The University of California-Berkeley (UCB) has cut nearly in half the number of seats available for the upcoming Ben Shapiro lecture, citing "security reasons."
Steve Sutton, the vice chancellor of student affairs, and Margo Bennett the UCPD chief, wrote in an email to the Berkeley College Republicans (BCR), "In the wake of recent, violent incidents in the City of Berkeley and Charlottesville, the University of California Police Department (UCPD) recently completed a revised security assessment for the September 14th event featuring Ben Shapiro."
Tickets will not be distributed for the balcony, cutting available seats from 1,978 to 1,042, as the university has "concerns anything thrown from the balcony has potential to seriously harm patrons below and confrontations on the balcony could result in significant injury should someone stumble, trip, or get pushed over the balcony railing."
Due to the slash in audience attendance, the university has reduced the security fee it has imposed on BCR from $15,738 to $9,162.
Additionally, attendees will now be required to show photo ID, no "large blocks of tickets" will be sold, and no "will call" tickets will be available on the day of the event.
Bradley Devlin, secretary for the BCR, told the Washington Free Beacon, "This is just the latest attempt to stifle the conservative viewpoint on campus.

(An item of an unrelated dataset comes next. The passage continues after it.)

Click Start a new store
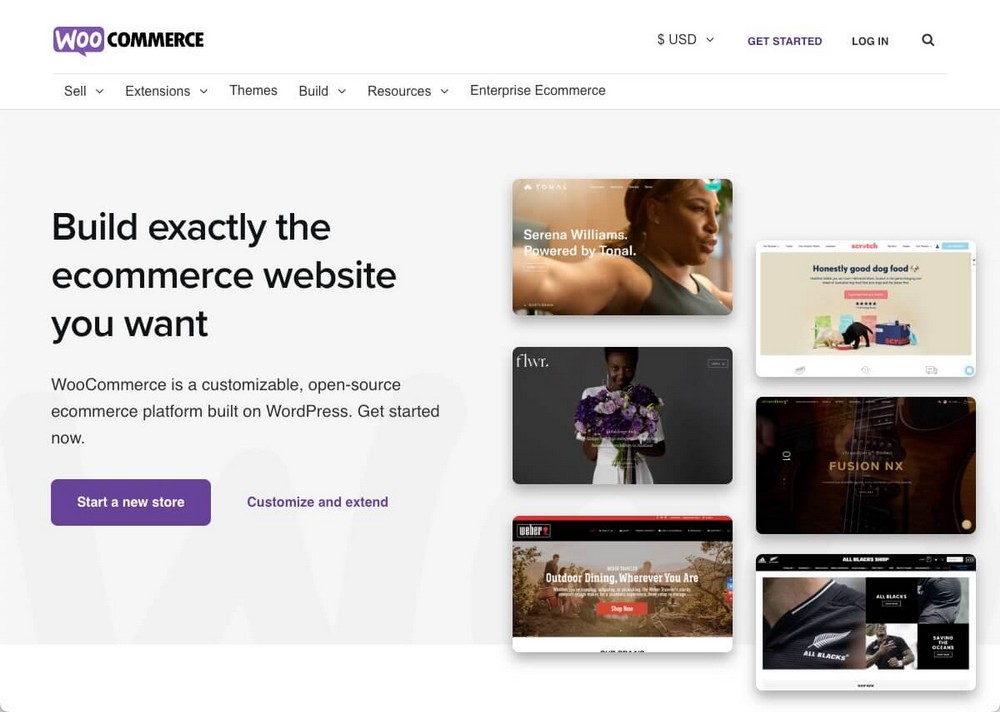1000x712 pixels. (x=130, y=502)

This stonewalling is typical of the UCPD. They did it before Milo Yiannopolous, they did before David Horowitz, they did it before Ann Coulter—and all three of those events ended in cancelation."

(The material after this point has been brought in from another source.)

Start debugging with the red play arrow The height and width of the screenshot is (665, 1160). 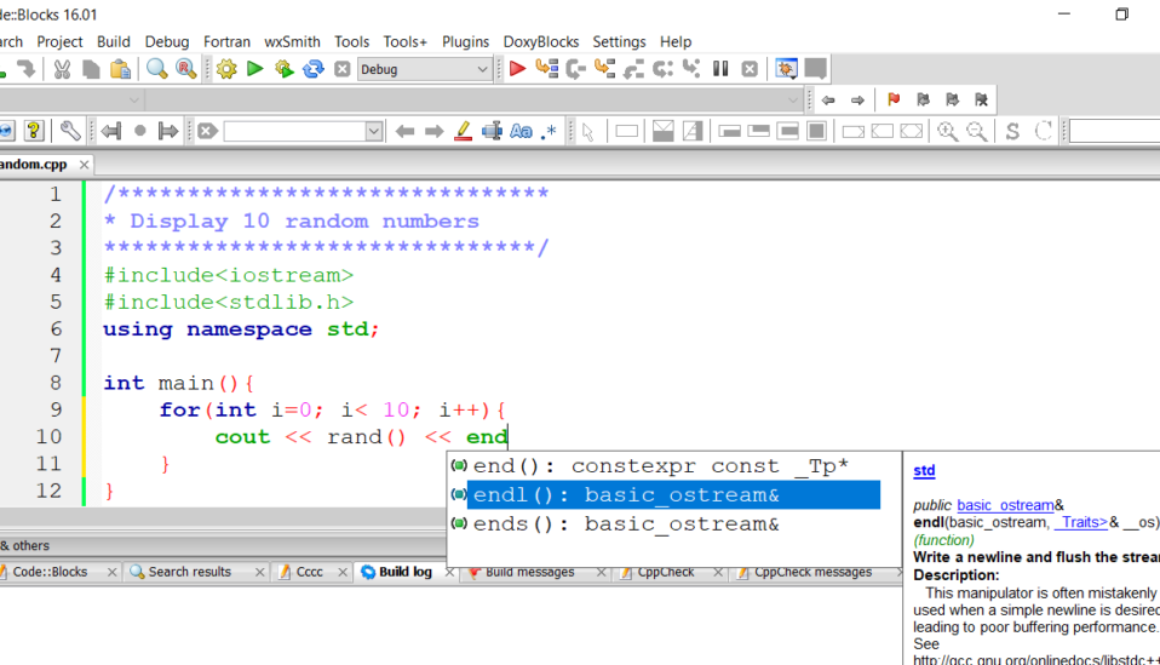click(x=517, y=69)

Devlin was informed of the changes in a Friday meeting with Cal Performance, the staff in charge of Zellerbach Hall, where the event is to be held.
Cal Performance office staff told the Free Beacon the Shapiro lecture is a private event run by BCR and refused requests to speak with personnel knowledgeable of the developing situation.

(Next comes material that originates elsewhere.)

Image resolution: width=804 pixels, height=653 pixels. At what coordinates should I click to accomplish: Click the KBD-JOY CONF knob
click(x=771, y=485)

University spokesman Dan Mogulof told the Free Beacon, "The remaining logistical arrangements for the Shapiro event are being completed and ticketing for the event will begin as soon as the BCR finalizes pending decisions about logistical specifics."
Devlin said his group was ready to open up ticketing, but was waiting on the university for clarification regarding "the process of entering and exiting building," including how patrons are to pick up tickets and what the security expectations are on the audience.
Sutton and Bennett maintained in their email that the procedures being followed adhere to the university's events policy and apply equally to all student groups.
Devlin said the school "rewrote the events policy over summer, and didn't consult us, even though they consulted other student groups."
"The code of conduct is a mess of arbitrarily, unwritten policies that are wielded against his group," he added.
The university originally said the campus could not accommodate the Shapiro event, co-sponsored by the Young America's Foundation, a conservative group currently suing UCB for alleged free speech violations. The administration then said it would cover the costs of holding the program at the Zellerbach Hall, but passed a mandatory security fee on to the conservative student group.
"It's just a bureaucratic runaround," said Devlin of the BCR's efforts to get Shapiro to UCB.
"This event will happen," he said firmly.
Last month, the new chancellor of UCB announced this would be "Free Speech Year."